A profit-seeking system will always breed profiteers. It cannot be cleansed or sweetened or ennobled. There is only one way to Christianize it, and that is, to abolish it. That is, it may well be believed, the distinctive task of the age that is now beginning, as the abolition of the liquor-traffic was of the age that is closing, and the abolition of slavery of a still earlier age.

This whole present industrial and commercial world, ingenious, mighty, majestic, barbaric, disorderly, brutal, must be lifted from its basis of selfish, competitive profit-seeking and placed squarely on a basis of co-operative production for human needs.

How this tremendous transformation will be eventually accomplished, probably no one of this generation can foresee. All we can see is some initial steps.
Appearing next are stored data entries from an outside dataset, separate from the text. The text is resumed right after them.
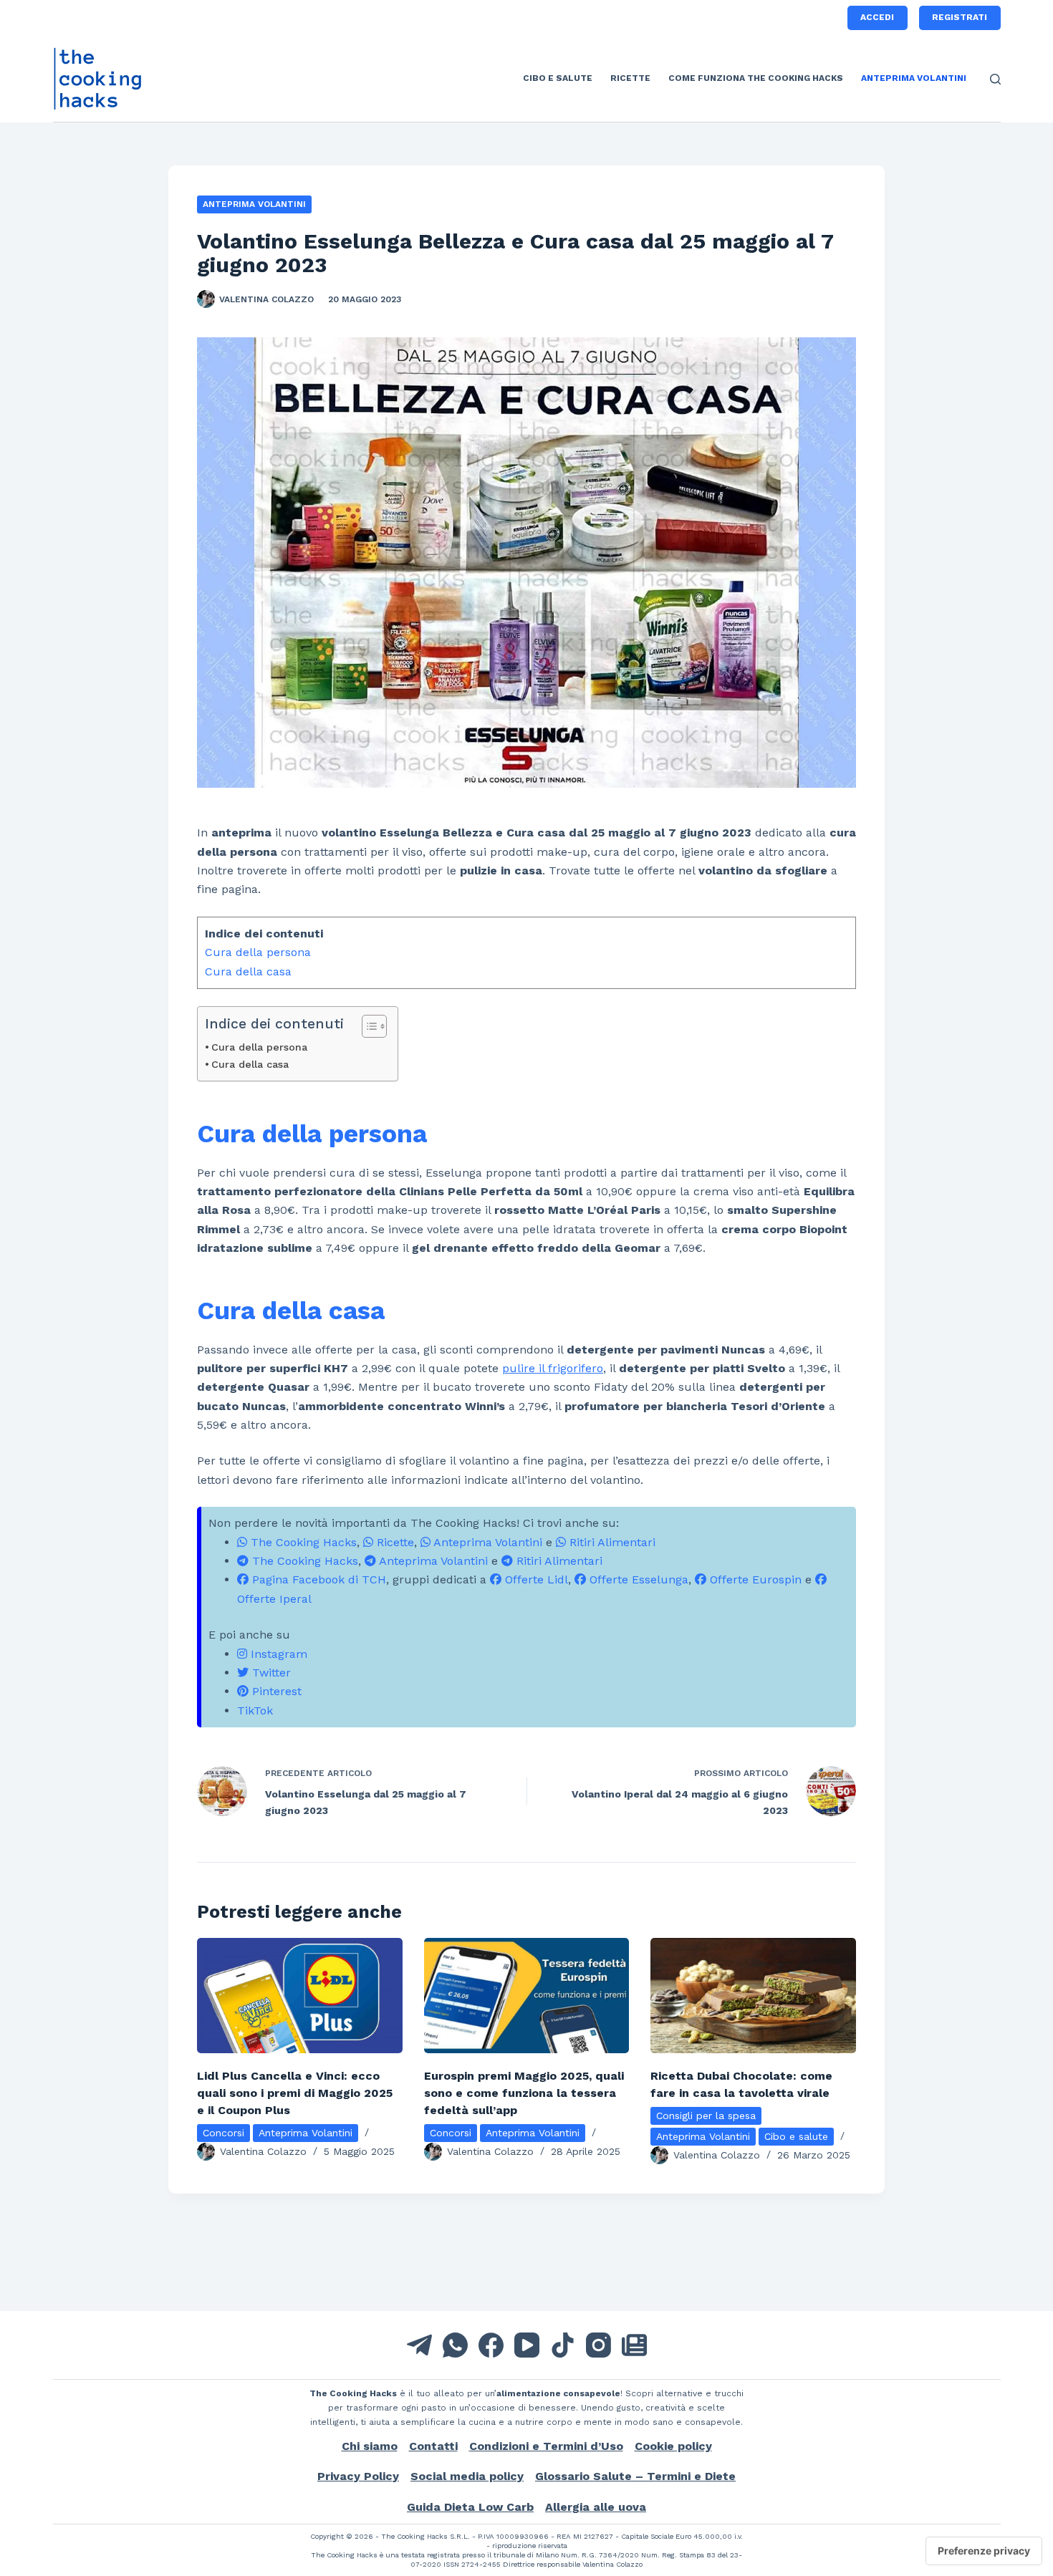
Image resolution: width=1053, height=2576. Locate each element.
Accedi (877, 17)
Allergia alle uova (595, 2507)
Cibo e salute (557, 78)
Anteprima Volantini (913, 78)
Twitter (270, 1672)
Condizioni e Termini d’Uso (546, 2446)
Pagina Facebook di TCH (317, 1579)
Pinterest (275, 1691)
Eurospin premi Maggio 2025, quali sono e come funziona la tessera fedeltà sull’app (524, 2093)
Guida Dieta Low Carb (470, 2507)
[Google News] (634, 2345)
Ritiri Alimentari (610, 1542)
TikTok (255, 1710)
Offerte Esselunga (637, 1579)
A hint, it may be, is given in the well-recognized tendency of competing industries to escape competition by specialization. Thus they become co-operative. The same tendency to co-operative specialization is at work among professional men. Medical men specialize ever more narrowly. Lawyers elect to become authorities in a very narrow field.

Another principle of transformation may be found in the union of competing businesses under government regulation as to prices. Such combinations, while often disadvantageous to the public unless governmentally regulated, at least attest the increasing recoil from competition.

The main line of development, however, it seems altogether probable, will be the extension of public ownership, municipal, state or provincial, and national.

There is no diviner movement at work in the modern world. It is emancipating, educative, redemptive, regenerating. "Whatever says I and mine," says one of the wisest and most Christ-like of Medieval Mystics, "is Anti-Christ." The converse is equally true. "Whatever says we and ours is Christian." Public ownership, more extensively and powerfully than any other human agency, teaches men to say we and ours. It teaches them to think socially.

To discredit and attack the principle of public ownership is to discredit and attack Christianity. It would seem to be the special sin against the Holy Ghost of our age. He who doubts the practicability of public ownership is really doubting human nature and Christianity and God.

What we are facing to-day is the issue between learning to do things together and a struggle between competing individuals, competing classes, and competing nations, so frantic and ferocious that in it our civilization may go down.

In these two chapters there has been the effort to set forth two at least of the dominating principles of the new social order. They are both embodied in a significant report adopted by the General Conference of the Methodist Church of Canada, October, 1918, in the city of Hamilton, Ontario. This report presented by a Committee on the Church in Relation to War and Patriotism was adopted, after a long and deeply earnest debate, in a reduced but still large Conference, with but four dissentient votes. It has awakened unusual interest as perhaps the boldest and most outspoken deliverance on the social question which any great Christian body up to that time had made.